The Intel QPI coherence protocol is flexible in nature and works well to connect heterogeneous devices such as compute accelerators and graphics engines. The interface provides high bandwidth and uniform accessibility to the entire memory address space that can be readily cached by any of the engines. This helps keep software simple.
Designing with the Intel QuickPath Interconnect
Intel QPI brings about a fundamental change in the design of systems and platforms. This is a very significant departure from the Front Side Bus system approach and requires a shift in thinking and new methods and techniques to analyze and observe system operation for performance tuning and debugging. In systems based on Intel QPI, traffic travels across multiple links to multiple memory controllers all working in loose concert with each other. Thus anyone modeling system operational behavior for performance analysis purposes must understand the nature of the interactions between the various elements. As an example, two processors in a multiple link system can issue transactions to different memory controllers down two different links. Although each of these transactions can be considered to be essentially independent of the other, they may share resources within the processors and create snoop traffic on adjacent links.
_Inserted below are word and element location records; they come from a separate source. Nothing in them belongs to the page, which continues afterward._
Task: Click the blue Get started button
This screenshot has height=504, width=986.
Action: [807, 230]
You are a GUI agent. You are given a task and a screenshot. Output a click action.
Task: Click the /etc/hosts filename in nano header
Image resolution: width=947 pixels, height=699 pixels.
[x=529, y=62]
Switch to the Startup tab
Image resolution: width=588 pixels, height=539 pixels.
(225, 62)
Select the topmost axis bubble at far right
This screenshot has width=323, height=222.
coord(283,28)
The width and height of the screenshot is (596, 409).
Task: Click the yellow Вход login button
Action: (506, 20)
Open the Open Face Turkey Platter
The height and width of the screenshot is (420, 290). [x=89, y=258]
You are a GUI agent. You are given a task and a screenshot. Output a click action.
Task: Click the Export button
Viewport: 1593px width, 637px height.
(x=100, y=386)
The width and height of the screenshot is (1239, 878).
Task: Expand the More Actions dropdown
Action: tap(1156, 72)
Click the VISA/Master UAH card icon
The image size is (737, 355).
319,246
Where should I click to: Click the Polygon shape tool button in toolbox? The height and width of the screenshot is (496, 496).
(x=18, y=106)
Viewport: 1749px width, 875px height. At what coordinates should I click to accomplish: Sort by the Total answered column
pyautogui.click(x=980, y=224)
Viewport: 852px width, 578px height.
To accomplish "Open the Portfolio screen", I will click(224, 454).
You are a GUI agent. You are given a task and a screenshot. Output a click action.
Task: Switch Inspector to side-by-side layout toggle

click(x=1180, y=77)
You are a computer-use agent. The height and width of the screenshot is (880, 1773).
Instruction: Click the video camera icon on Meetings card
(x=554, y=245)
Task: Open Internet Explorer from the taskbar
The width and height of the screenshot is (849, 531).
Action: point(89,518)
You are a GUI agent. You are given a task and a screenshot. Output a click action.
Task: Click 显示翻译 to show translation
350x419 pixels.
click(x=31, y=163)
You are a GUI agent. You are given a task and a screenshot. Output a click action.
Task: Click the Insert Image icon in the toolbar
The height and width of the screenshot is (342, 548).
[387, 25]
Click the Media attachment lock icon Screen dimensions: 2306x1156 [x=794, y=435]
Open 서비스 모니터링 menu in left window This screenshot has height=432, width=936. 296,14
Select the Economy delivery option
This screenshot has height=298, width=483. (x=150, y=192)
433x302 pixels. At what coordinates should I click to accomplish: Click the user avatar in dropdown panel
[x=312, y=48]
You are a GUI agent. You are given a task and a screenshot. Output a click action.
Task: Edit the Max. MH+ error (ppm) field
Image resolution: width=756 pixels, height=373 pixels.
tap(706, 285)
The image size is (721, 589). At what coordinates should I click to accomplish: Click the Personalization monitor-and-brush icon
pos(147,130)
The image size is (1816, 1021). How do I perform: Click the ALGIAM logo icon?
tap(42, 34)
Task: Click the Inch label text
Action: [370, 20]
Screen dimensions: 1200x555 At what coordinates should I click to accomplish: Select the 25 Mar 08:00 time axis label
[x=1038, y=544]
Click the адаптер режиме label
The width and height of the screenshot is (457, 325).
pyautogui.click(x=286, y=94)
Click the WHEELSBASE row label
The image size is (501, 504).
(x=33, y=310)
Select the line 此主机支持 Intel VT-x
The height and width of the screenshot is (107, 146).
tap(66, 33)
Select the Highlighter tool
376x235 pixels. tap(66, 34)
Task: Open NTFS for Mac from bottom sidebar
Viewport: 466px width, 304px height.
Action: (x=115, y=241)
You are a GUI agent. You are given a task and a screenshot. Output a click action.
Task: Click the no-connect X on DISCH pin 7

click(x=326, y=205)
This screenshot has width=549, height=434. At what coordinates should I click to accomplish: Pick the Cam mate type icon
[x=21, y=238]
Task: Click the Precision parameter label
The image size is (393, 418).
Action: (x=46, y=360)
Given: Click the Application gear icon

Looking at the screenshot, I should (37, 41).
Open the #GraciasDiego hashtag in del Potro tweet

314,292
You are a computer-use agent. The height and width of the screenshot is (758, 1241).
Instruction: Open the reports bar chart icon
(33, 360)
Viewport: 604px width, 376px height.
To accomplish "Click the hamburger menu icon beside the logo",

Similarly, trying to observe the transactions of a single processor for the purpose of tracking down an anomaly requires integrating information from several locations in the system to create a complete picture. The high speed signaling technology of the Intel QPI links cannot be observed by a direct electrical connection to the signals. Intel, working with logic analyzer vendors, has created solutions to provide a way to observe these signals directly or indirectly. Several such probes are required to observe the transactions across many links while debugging a multiple processor system. The user then integrates information from all these sources to get a complete picture of the transactions in the system. All this is a significant departure from the methods used in FSB systems where one can observe all the system traffic on one logic analyzer connected to the bus.
With its high-bandwidth, low-latency characteristics, the Intel QuickPath Interconnect advances the processor bus evolution, unlocking the potential of next-generation microprocessors. With all these features and performance it's no surprise that numerous vendors are designing innovative products around this interconnect.